Document extract:
+++++
# Solved: grub boot loader with external SATA hard drive



## jrbuergel (Jan 17, 2004)

I have Ubuntu 7.10 installed on a external SATA drive connected with eSATA, and windows XP MCE installed on the internal ATA IDE drive. The problem is with the GRUB boot loader. It will only boot the PC if the external drive is on and connected. It uses grub stage 1.5, but it must have installed this on the external rather than the internal hard drive? How to fix it so that I can boot up into windows XP with the external eSATA drive not connected or on?


----------



## saikee (Jun 11, 2004)

My guess is you have Grub installed in the MBR of the internal Windows disk. When Grub is booted it need its system files which are stored in the external eSata hard disk. Thus you need the eSata connected in order to use Grub.
+++++
To do: Continue the forum thread about the GRUB boot loader and the external eSATA drive, starting right after saikee's last sentence.

Data lines:
+++++
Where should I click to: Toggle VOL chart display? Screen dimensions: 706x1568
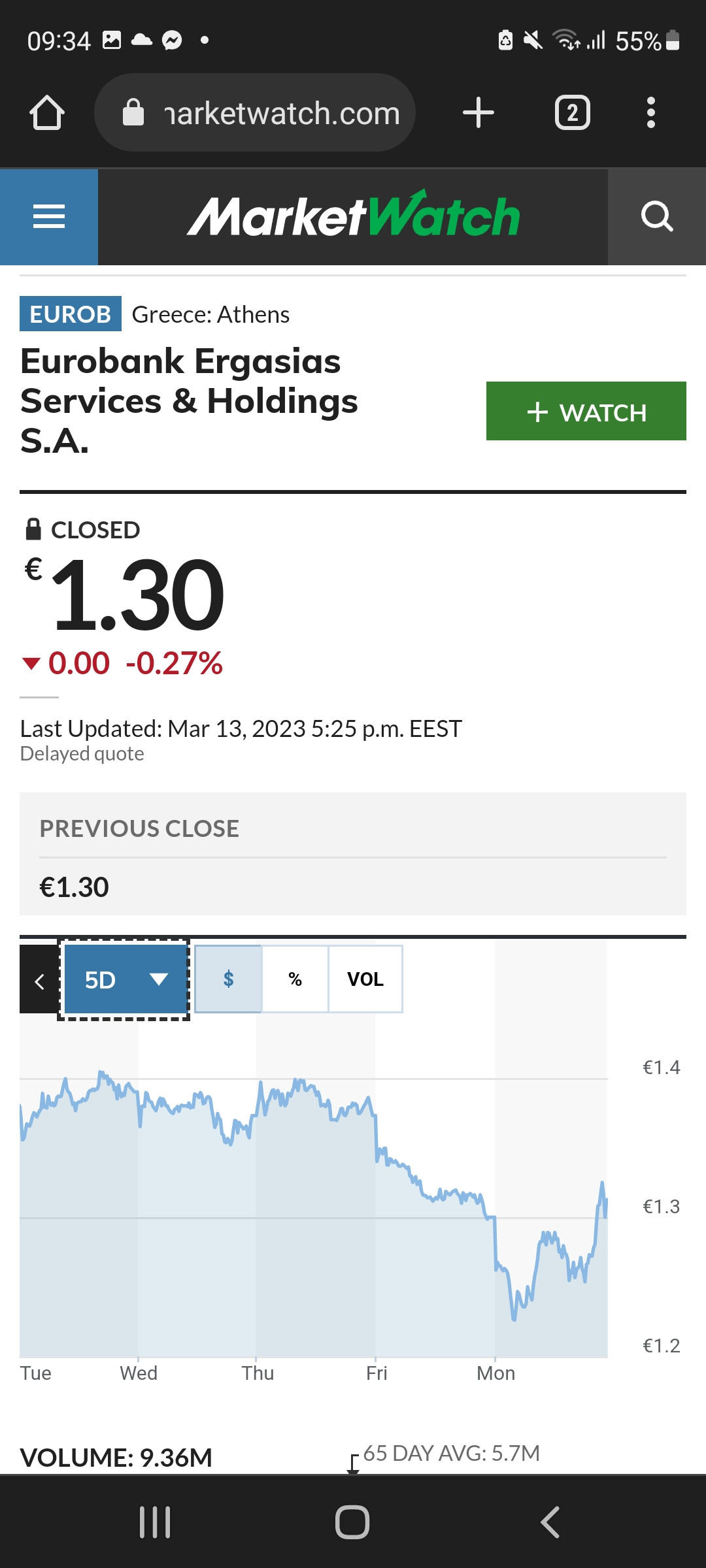365,979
+++++
The result:
The cure can be quite involved. The simplest is to have a small partition, about 1Gb, to house Grub anywhere in the internal hard disk. You need to resize XP first to get an unallocated 1Gb space, make it a Fat32 or ext2/3 partition, format it, copy /boot/grub directory off the Ubuntu partition into the new partition and tell Grub to get files from there by the "setup (hd0)" command.

Alternatively you can use Xp's NTLDR to boot Ubuntu. This is also an involved process because you need to setup Grub in the eSata first and amemd NTLDR's system file boot.ini.

Hooking the eSata may be the easiest.


----------



## jrbuergel (Jan 17, 2004)

Thanks for the help, I installed a Linux distro onto the internal hard drive next to XP, after I used Gparted to shrink the windows C partition, (PCLinuxOS), and it put in a new GRUB.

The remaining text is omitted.